Vladimir Potanin: “The pressure non-profits are facing today has significantly increased. They are forced to quickly overhaul their operations, while losing access to traditional fundraising tools. Through our support to NGOs we contribute to the global effort to overcome the consequences of this crisis, so that the people who found themselves in difficult circumstances are not left alone. I am convinced that these extra resources will help NGOs not only to get through the crisis but in the long run as well.”
The Vladimir Potanin Foundation already offered help to its grantees and partners by making the implementation requirements for the projects it had supported earlier more flexible. The Foundation is now making the next step and announcing the launch of new large-scale initiatives to help non-profits and their beneficiaries to survive the next few months, which are bound to be the most challenging, create conditions for restoring their normal operations, and support them in attaining greater sustainability.
Common Cause Grant Competition
The Foundation will provide institutional support to the most vulnerable groups in the field of culture and non-profit sector.
The new initiative, with its allocated budget of 100 million rubles, will support adaptation to recent changes. NGOs in the social and cultural fields will be able to avoid decrease or termination of their activities through adopting online operations, developing mobile services, purchasing new equipment, and employing cutting-edge technology.
New strategies are of vital importance for social NGOs’ ultimate beneficiaries: many such NGOs are now concerned with finding innovative ways to provide their services. Because of the recent constraints, many had to forego their traditional methods, such as fundraisers, volunteers’ visits to orphanages, nursing homes, hospices, and hospitals. In response to these changes, foundations are beginning to work online, create video opportunities for volunteers, and organize online campaigns, for example, to purchase sanitizing materials, food and medications online.
This transition to digital formats, which implies new staff skills and competencies, may potentially become not only a tool for overcoming the crisis but, in the long run, a platform for attracting new audiences and expanding NGOs’ fields of activities.
The competition will be launched by March 25 at the latest and have two nominations: Museums: The New Form and NGOs: Going Agile. The maximum grant amount in this nomination is 1 million rubles; its additional benefit is quick disbursement of funds and unrestricted nature of grant funding. The Foundation will accept applications on a rolling basis and award grants monthly for the duration of seven months (March through September 2020).
New Dimension Grant Competition
Large organizations that provide an infrastructure for charitable assistance to vulnerable groups will be able to receive the Foundation’s support through its New Dimension grant competition. This initiative seeks to prevent long-term consequences of the pandemic for NGOs operating during the COVID crisis in high-risk areas and with the most vulnerable groups (senior citizens, patients of psychiatric care and nursing facilities, homeless, audiences with special needs and disabilities).

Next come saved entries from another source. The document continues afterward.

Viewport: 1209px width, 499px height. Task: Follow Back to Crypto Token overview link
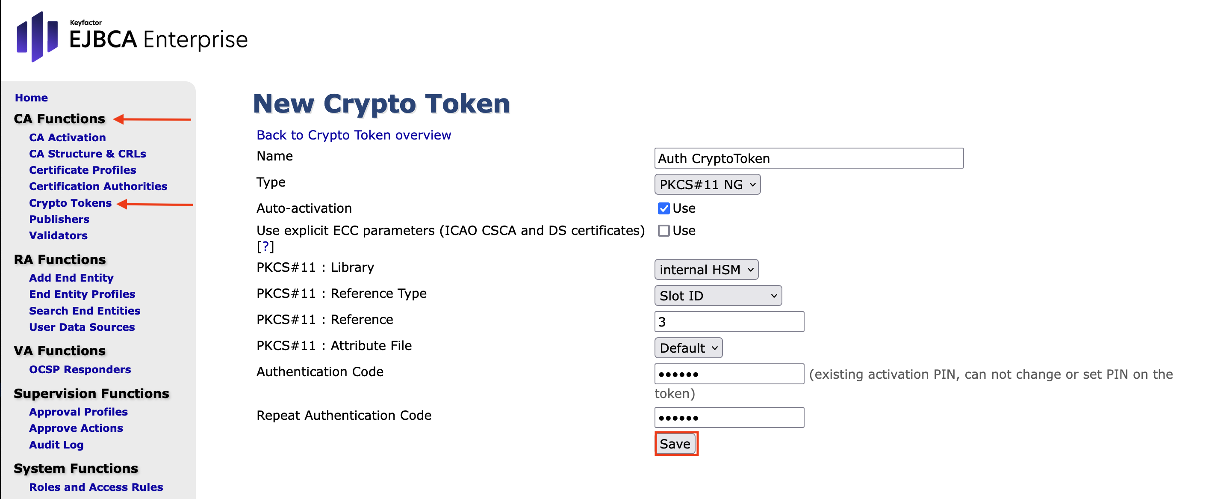coord(353,135)
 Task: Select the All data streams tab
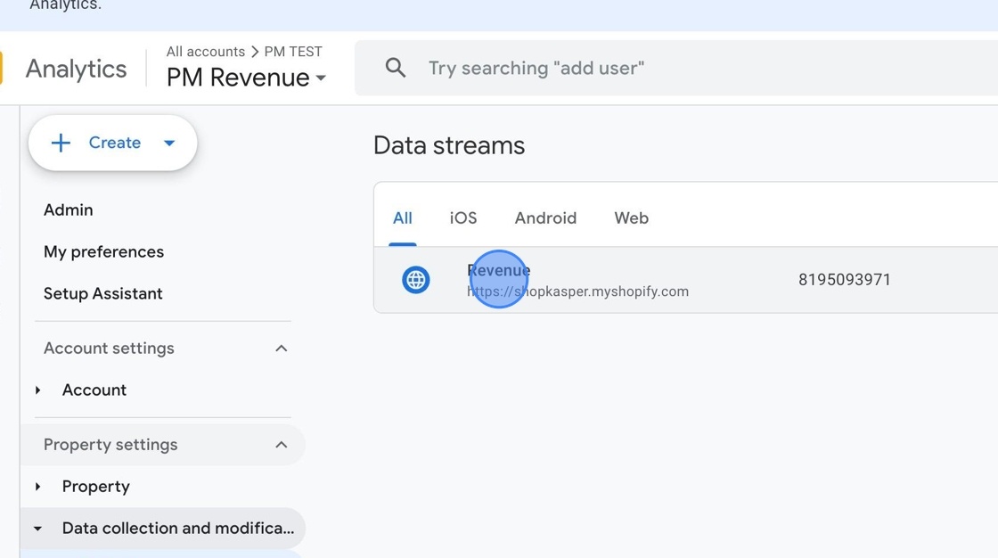pos(402,217)
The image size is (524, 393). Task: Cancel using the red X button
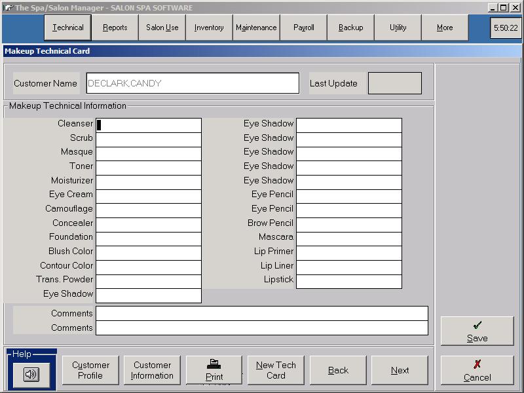tap(477, 370)
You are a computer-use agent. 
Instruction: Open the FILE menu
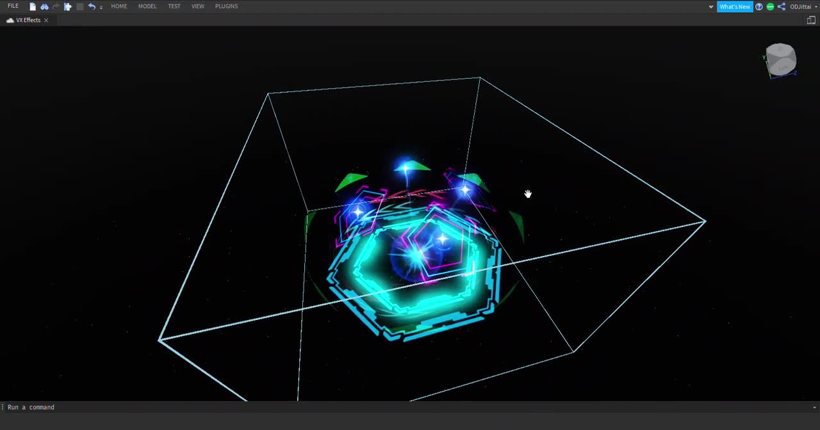pos(13,6)
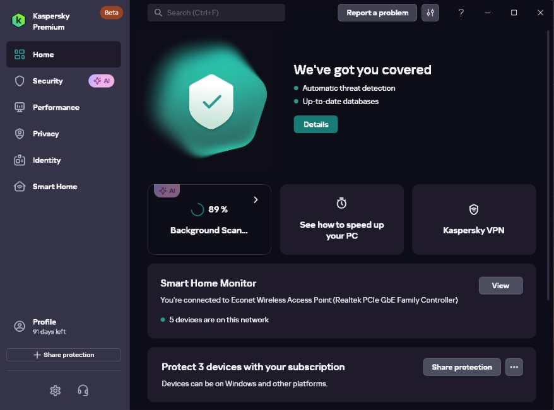This screenshot has width=554, height=410.
Task: Click the Details button
Action: coord(316,124)
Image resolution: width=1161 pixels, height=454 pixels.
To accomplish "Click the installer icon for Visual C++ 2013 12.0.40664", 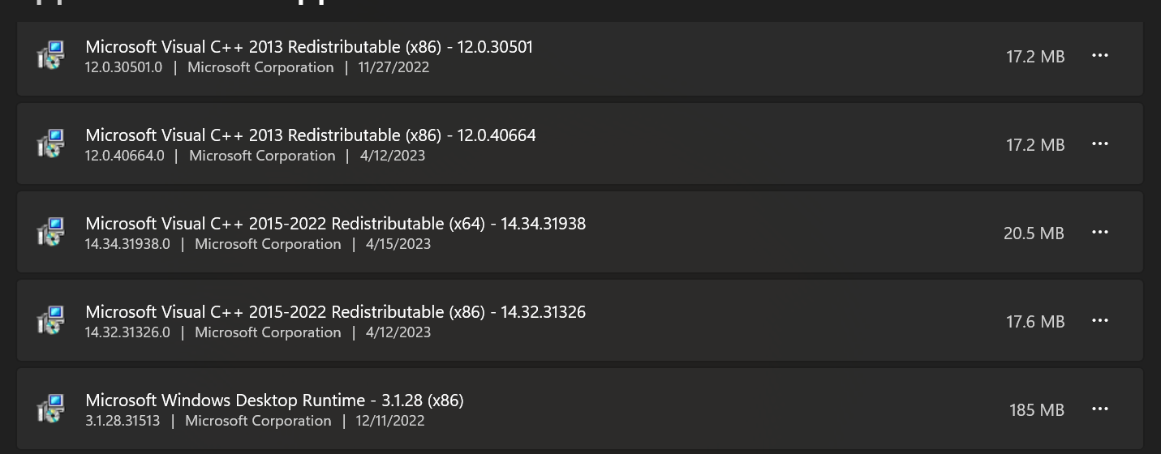I will 51,144.
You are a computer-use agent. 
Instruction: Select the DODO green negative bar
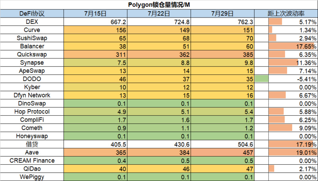point(262,79)
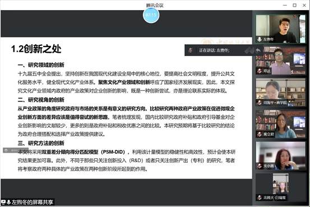Viewport: 310px width, 207px height.
Task: Click the muted mic icon on 黄立君's tile
Action: (x=260, y=134)
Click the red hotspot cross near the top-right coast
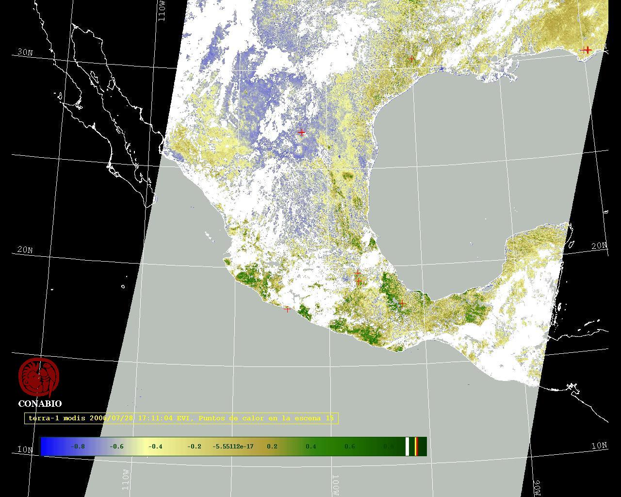This screenshot has height=497, width=621. click(587, 50)
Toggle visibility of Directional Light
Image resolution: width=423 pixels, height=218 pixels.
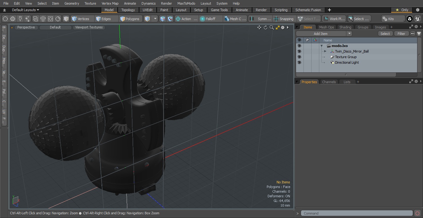[x=299, y=62]
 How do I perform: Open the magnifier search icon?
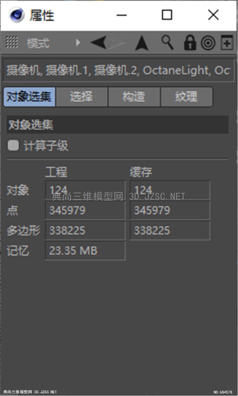[x=167, y=42]
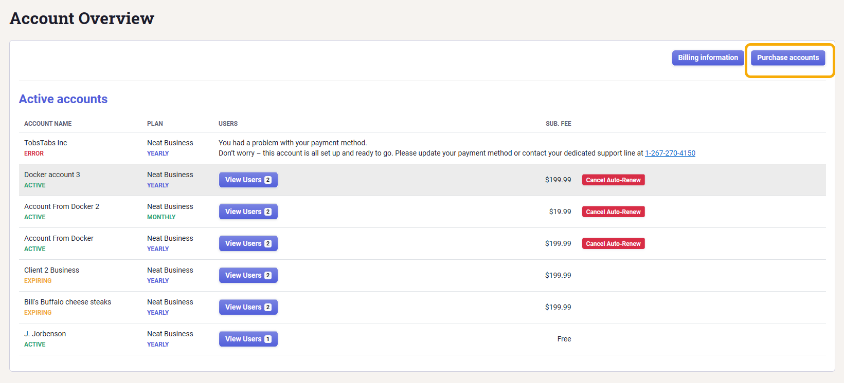The image size is (844, 383).
Task: Cancel auto-renew for Account From Docker 2
Action: pyautogui.click(x=613, y=212)
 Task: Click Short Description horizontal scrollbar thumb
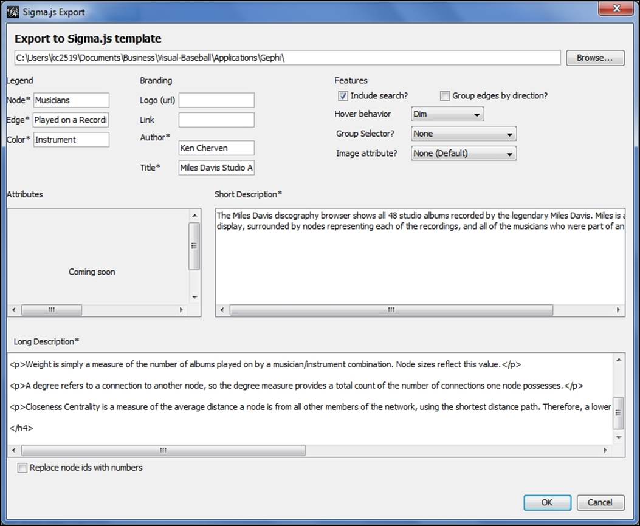pos(391,310)
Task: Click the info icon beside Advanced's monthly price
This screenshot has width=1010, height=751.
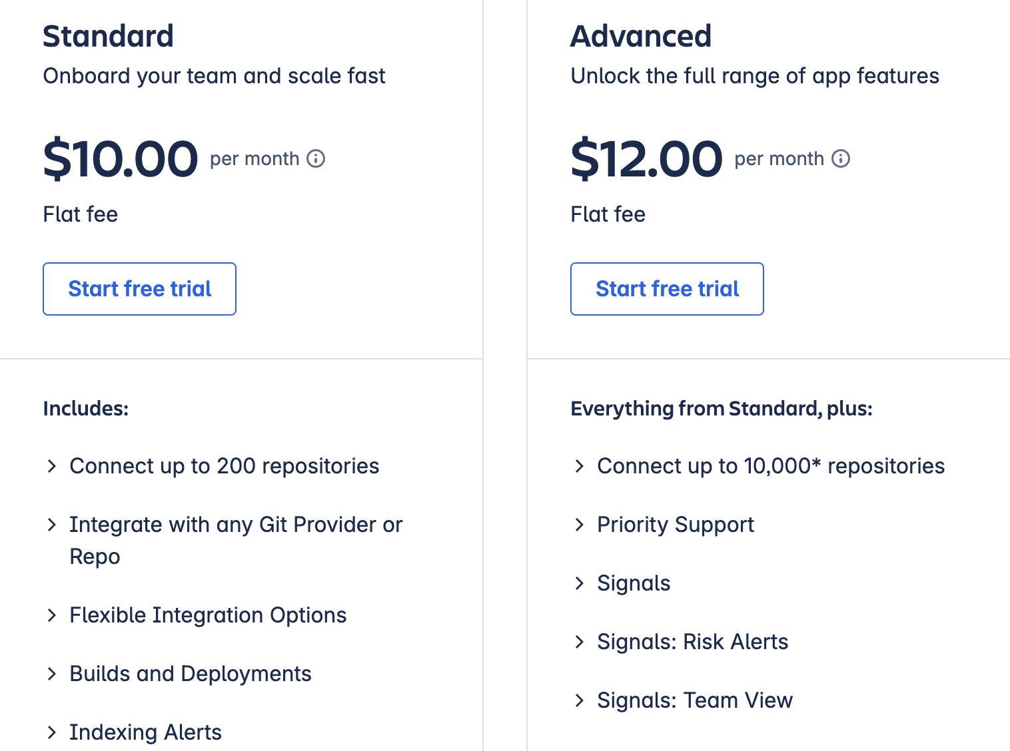Action: [x=841, y=158]
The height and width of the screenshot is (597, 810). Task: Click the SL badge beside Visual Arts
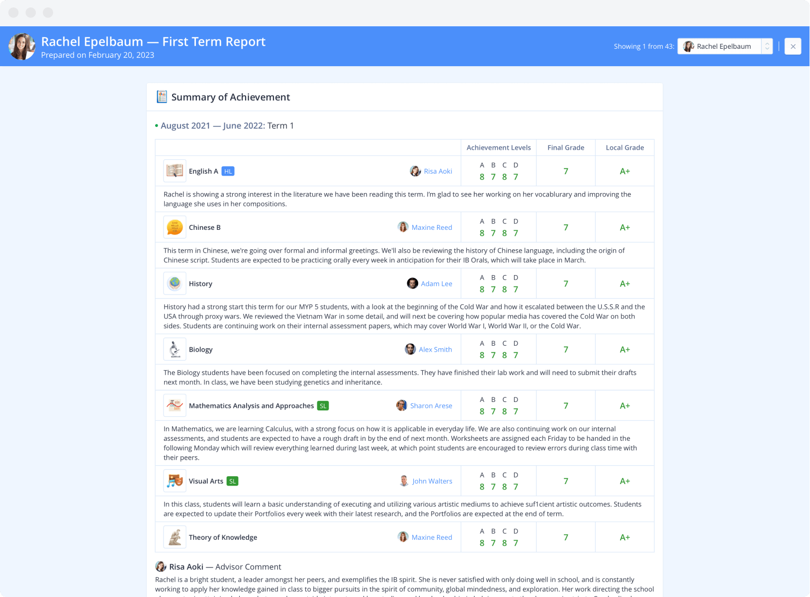pos(232,481)
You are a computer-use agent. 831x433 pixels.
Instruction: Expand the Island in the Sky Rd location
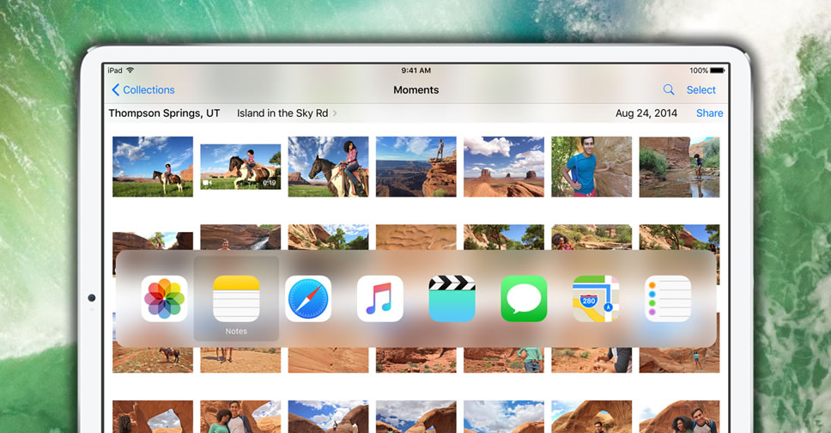tap(287, 113)
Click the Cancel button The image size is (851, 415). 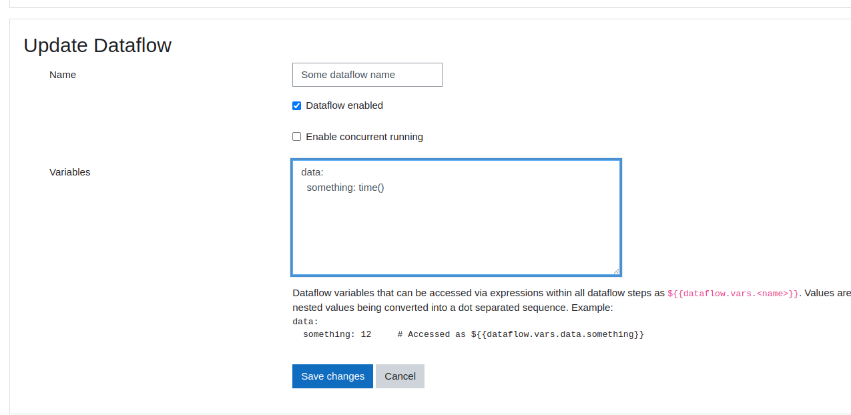click(399, 376)
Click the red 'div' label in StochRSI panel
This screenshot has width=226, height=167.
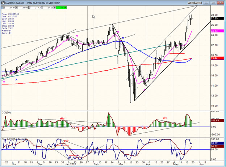tap(66, 140)
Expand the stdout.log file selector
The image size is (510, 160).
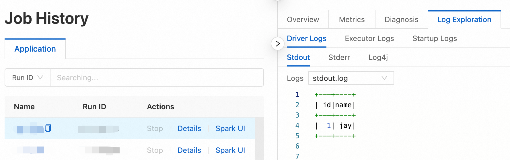[351, 78]
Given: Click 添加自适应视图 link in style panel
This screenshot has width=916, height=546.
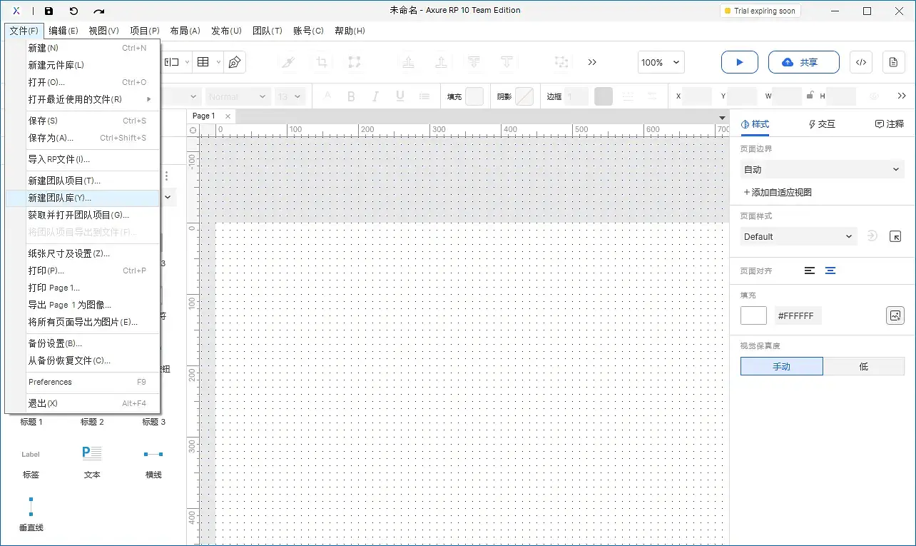Looking at the screenshot, I should tap(781, 191).
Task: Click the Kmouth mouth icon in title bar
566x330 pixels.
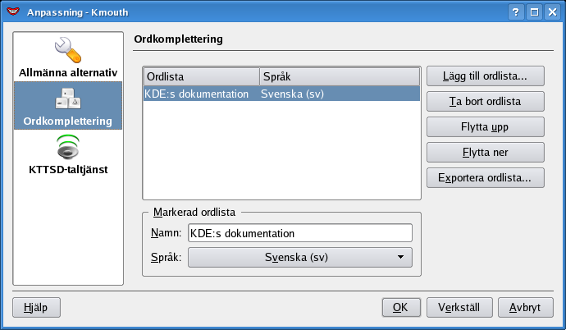Action: point(12,12)
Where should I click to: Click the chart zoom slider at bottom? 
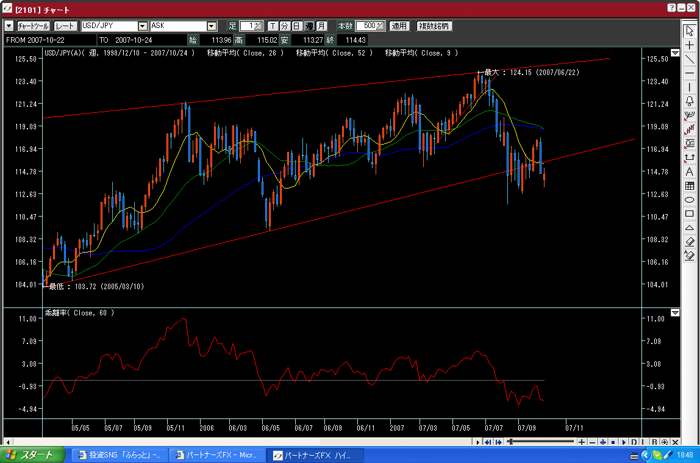(537, 442)
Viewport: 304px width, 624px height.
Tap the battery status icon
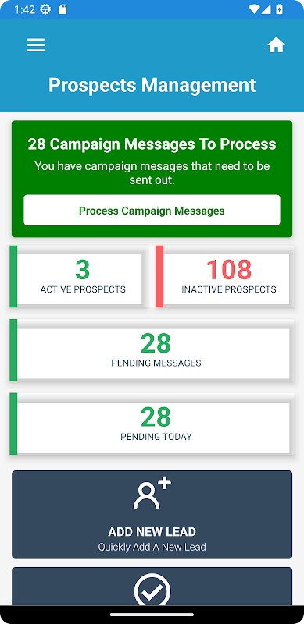(280, 9)
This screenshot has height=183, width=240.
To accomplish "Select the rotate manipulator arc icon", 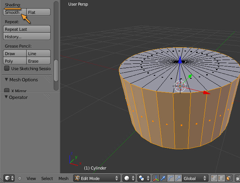I will 171,179.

Grants, in the amount of up to 10 million rubles, may be split between two nominations, as seen fit by the applicant organization: operational support and setting up an endowment.
The total budget set aside for this initiative is 500 million rubles. The Foundation will begin accepting applications on March 31, 2020, and the grant procedure will be also simplified. Grants will be awarded for the period of one year and may be renewed once for each applicant.